Я перестала чувствовать вкус цыпленка. Чтобы проглотить кусок, набиваю рот рисом, но организм отказывается принимать пищу.
— Сегодня утром, на рассвете, — вступает в разговор подающая чай кухарка, — японцы задержали врача Ли. Он был участником заговора.
— Когда-то я хорошо знал мэра, — медленно роняет Батюшка. — Наши отцы вместе служили при дворе вдовствующей императрицы. В молодости мы часто встречались. Он хотел поехать учиться в Англию. Но семья воспротивилась. Это стало для него предметом вечного сожаления. На днях он подошел поприветствовать меня после лекции. В свои пятьдесят пять он стал очень похож на отца — не хватает только шляпы с павлиньими перьями, коралловых бус и парчового халата. Пожимая мне на прощанье руку, он сообщил, что старший брат, близкий к императору Маньчжурии человек, добился для него поста при дворе Новой Столицы. Теперь с его карьерой покончено. Думаю, сама его жизнь в опасности, как и будущее семьи.
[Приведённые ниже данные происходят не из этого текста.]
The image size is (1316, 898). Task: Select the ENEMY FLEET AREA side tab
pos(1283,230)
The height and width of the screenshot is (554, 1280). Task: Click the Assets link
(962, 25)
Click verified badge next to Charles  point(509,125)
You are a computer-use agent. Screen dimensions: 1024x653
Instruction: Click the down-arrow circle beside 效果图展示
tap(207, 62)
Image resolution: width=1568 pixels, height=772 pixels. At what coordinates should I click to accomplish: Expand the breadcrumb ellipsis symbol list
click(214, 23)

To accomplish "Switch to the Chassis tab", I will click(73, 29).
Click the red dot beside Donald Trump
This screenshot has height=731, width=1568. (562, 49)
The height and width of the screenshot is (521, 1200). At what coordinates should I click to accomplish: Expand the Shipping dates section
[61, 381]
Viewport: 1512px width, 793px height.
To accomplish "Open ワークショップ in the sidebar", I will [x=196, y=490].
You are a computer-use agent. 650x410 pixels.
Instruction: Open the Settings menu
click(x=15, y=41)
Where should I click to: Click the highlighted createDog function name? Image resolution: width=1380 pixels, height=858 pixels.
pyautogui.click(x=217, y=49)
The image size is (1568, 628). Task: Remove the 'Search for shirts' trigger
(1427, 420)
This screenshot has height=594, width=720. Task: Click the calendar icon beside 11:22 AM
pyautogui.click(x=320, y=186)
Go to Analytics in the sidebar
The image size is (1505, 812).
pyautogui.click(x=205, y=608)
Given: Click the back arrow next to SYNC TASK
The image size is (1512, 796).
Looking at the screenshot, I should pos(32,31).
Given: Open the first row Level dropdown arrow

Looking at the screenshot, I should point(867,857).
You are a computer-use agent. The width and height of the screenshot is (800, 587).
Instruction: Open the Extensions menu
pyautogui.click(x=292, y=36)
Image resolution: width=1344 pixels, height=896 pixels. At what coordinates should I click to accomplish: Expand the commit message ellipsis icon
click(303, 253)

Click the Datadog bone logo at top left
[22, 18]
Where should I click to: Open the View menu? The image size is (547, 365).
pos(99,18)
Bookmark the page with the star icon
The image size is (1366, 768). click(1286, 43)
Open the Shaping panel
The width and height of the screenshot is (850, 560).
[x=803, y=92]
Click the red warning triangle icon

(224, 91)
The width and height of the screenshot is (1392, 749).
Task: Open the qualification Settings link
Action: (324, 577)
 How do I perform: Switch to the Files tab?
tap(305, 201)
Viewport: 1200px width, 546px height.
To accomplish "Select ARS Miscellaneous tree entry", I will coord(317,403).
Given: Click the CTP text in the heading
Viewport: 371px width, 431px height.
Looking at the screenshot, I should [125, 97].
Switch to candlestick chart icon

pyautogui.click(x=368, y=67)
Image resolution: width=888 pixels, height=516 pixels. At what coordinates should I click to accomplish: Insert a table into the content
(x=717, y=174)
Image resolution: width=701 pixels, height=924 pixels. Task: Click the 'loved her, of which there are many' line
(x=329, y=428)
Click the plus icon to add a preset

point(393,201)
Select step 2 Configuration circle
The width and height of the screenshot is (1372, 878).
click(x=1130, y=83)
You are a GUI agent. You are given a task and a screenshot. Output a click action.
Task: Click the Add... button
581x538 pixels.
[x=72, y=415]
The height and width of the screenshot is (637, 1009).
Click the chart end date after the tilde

— Как ты можешь жалеть этого человека! — вмешивается Матушка. — Он нас ненавидит. В бытность свою советником мэра он всячески интриговал, чтобы тебе урезали часы. Скажу больше — я подозреваю, что он пытался запретить твои переводы. Я ничего не забыла, так что мне его нынешние несчастья безразличны.
Я не знала, что мои родители знакомы с отцом Цзина. Их слова повергают меня в ужас и отчаяние. Они сидят вокруг стола в комнате с зашторенными окнами и рассуждают так, словно речь идет о шайке преступников.
Неожиданно сестра восклицает:
— Почему ты так на меня смотришь?
— У меня болит живот.
— Ты плохо выглядишь. Иди ложись, — велит мне Матушка. — Тебе принесут чай в твою комнату.
Я лежу на кровати, положив ледяные ладони на живот.
Где Цзин? С ним ли Минь? Перед моим мысленным взором проходит дом, где мы встречались, — каждая трещинка, стул, стол, безделушка на полке… Всеми этими обыденными вещами долго пользовались, в них нет и намека на бунт. Но мои друзья солгали. Когда Минь обнимал меня, увлекая в спальню, ему был известен секрет погреба. Когда Цзин говорил со мной в саду и шпионил за Минем, умирая от ревности, их связывало нечто куда более могущественное, чем любовь. Почему они скрыли от меня правду? Я бы разделила их патриотические чувства, я пошла бы вместе с ними в тюрьму, умерла бы рядом с ними. Зачем они соблазнили меня, чтобы сразу же отвергнуть?